*WHAT YOU SHOULD DO*. Of the entries below, repeat exactly only those lines from the one containing "You are a computer-use" through the last line, with pictures omitted.

*EXERCISE INPUT*.
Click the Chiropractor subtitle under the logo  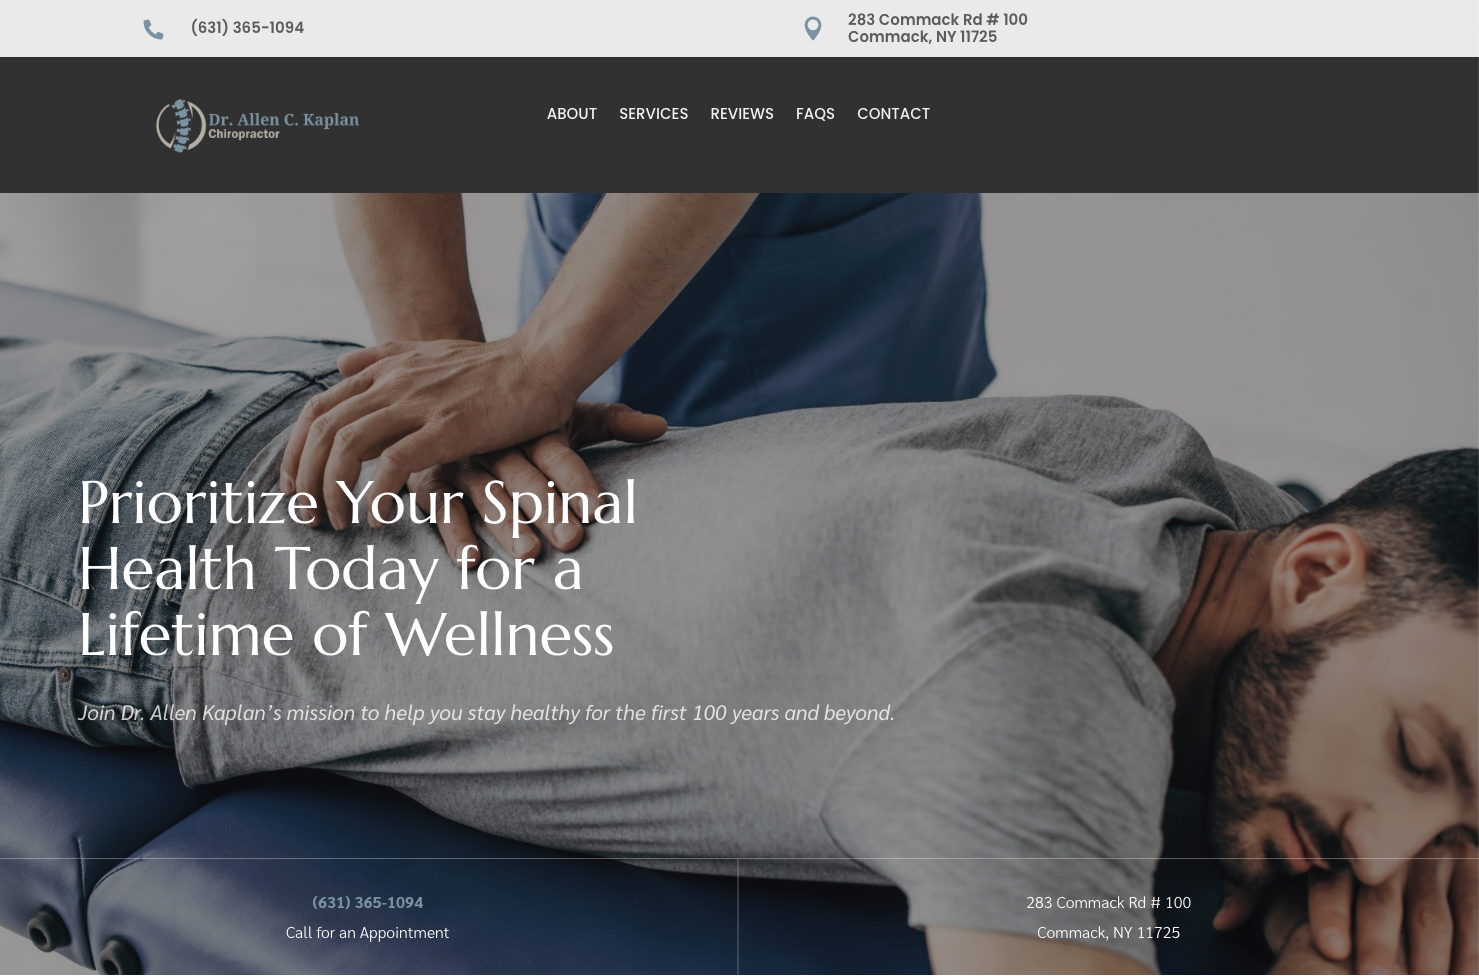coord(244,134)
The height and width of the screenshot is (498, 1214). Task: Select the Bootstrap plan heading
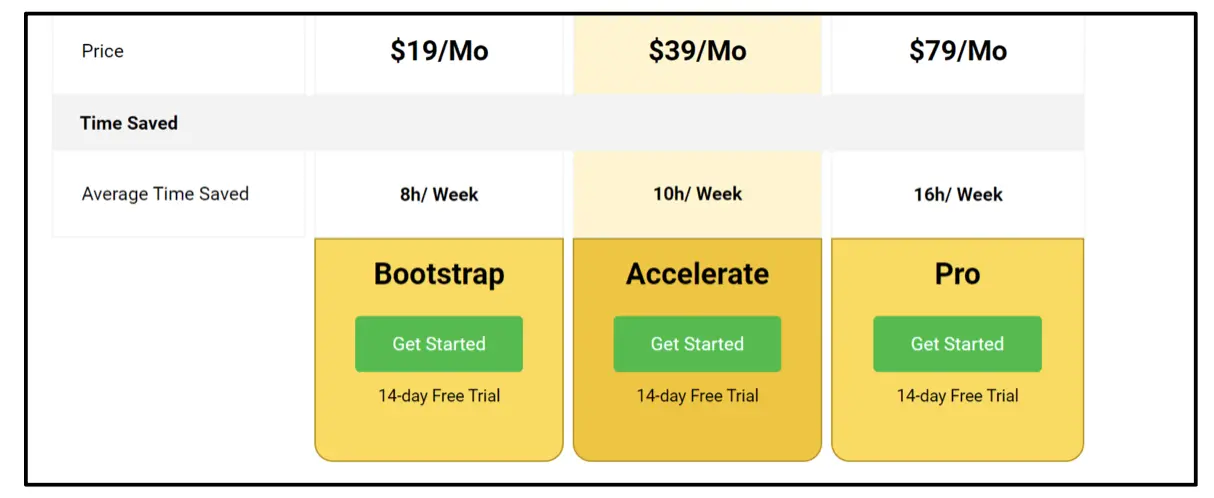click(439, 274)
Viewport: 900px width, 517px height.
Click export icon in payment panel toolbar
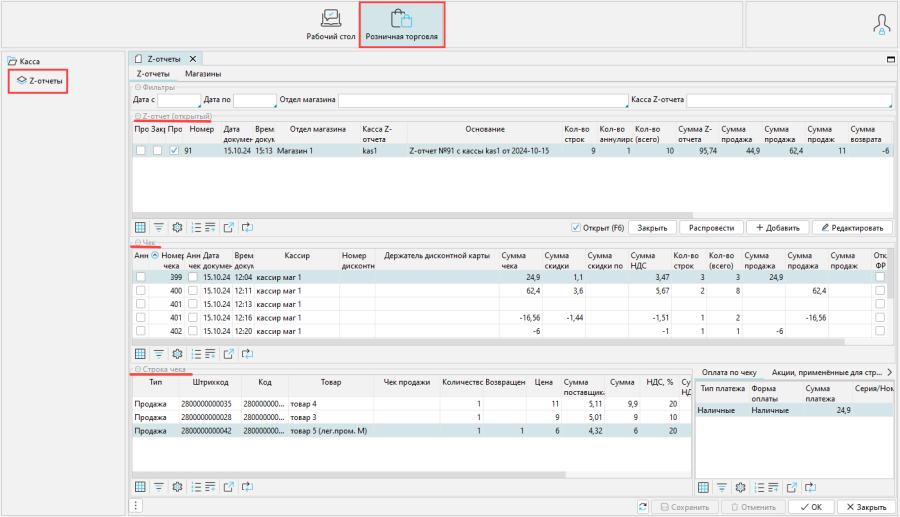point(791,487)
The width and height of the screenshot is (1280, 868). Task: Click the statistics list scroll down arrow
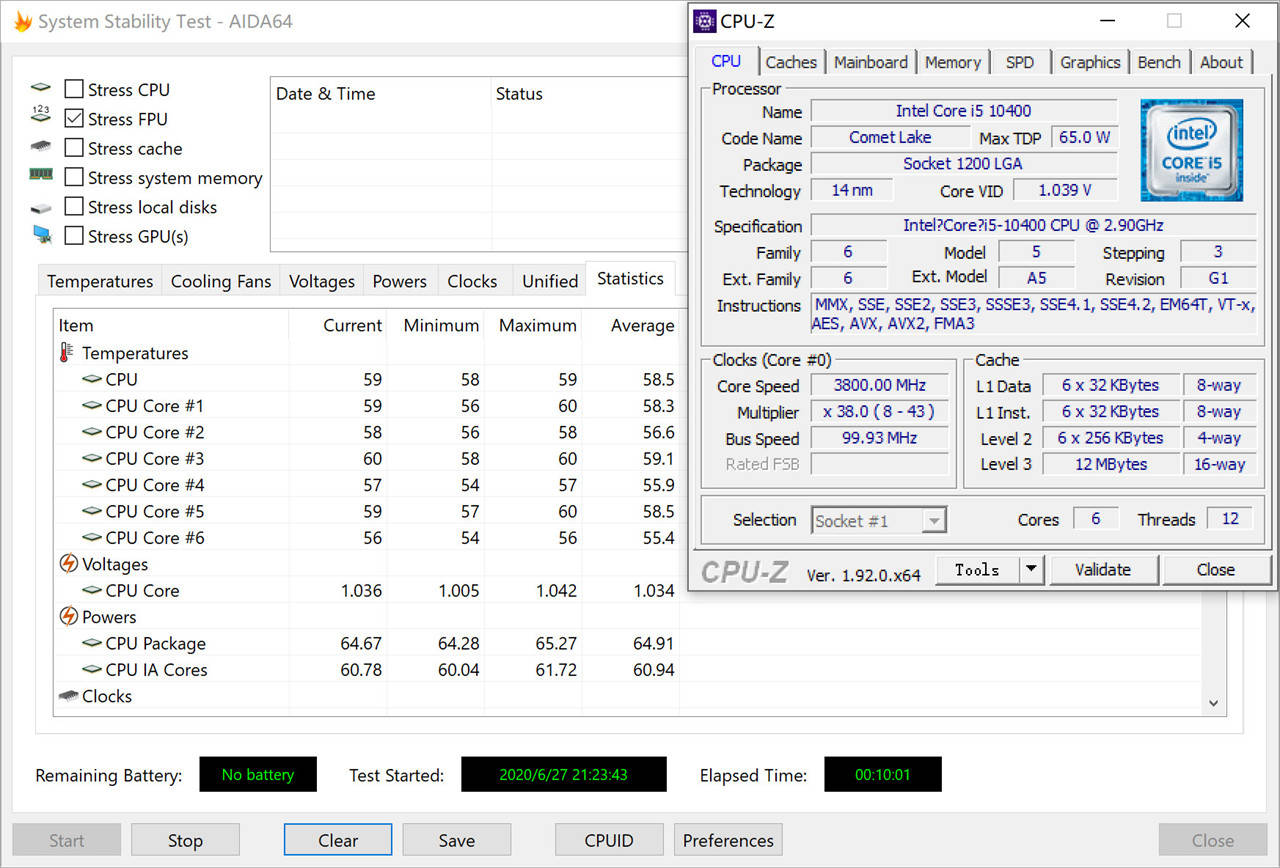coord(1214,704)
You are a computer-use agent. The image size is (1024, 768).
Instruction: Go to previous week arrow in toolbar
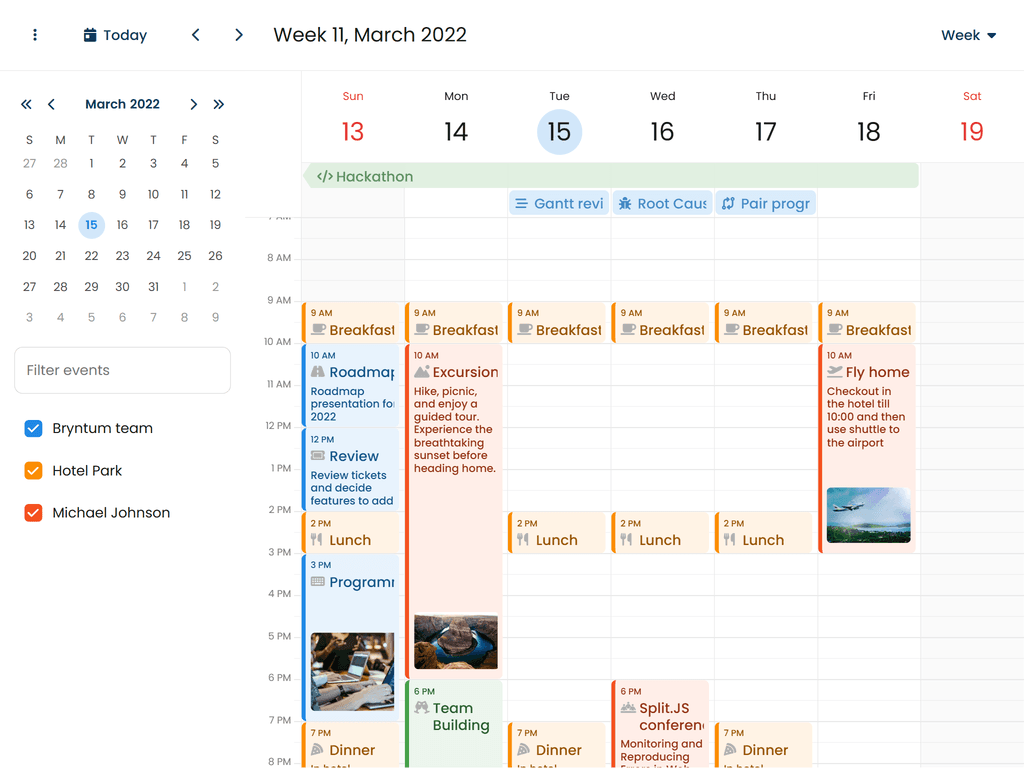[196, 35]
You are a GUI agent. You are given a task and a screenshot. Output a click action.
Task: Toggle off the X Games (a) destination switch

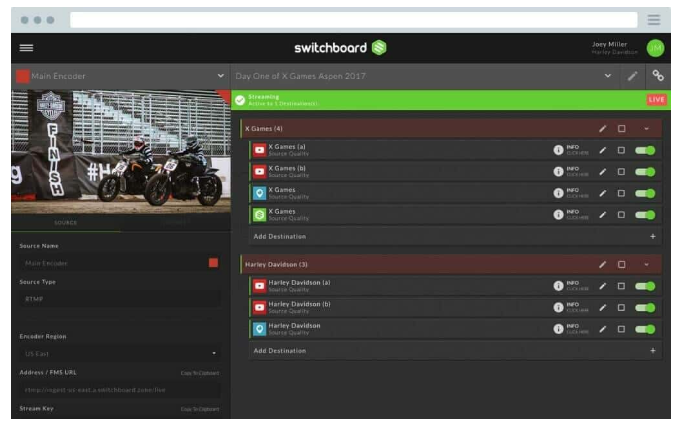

*WRITTEN REPLY*.
You are a computer-use agent. The image size is (1024, 768).
Instruction: Go to previous week arrow in toolbar
[196, 35]
You are a GUI agent. You are given a task and a screenshot. Output a click action.
Task: Toggle off the X Games (a) destination switch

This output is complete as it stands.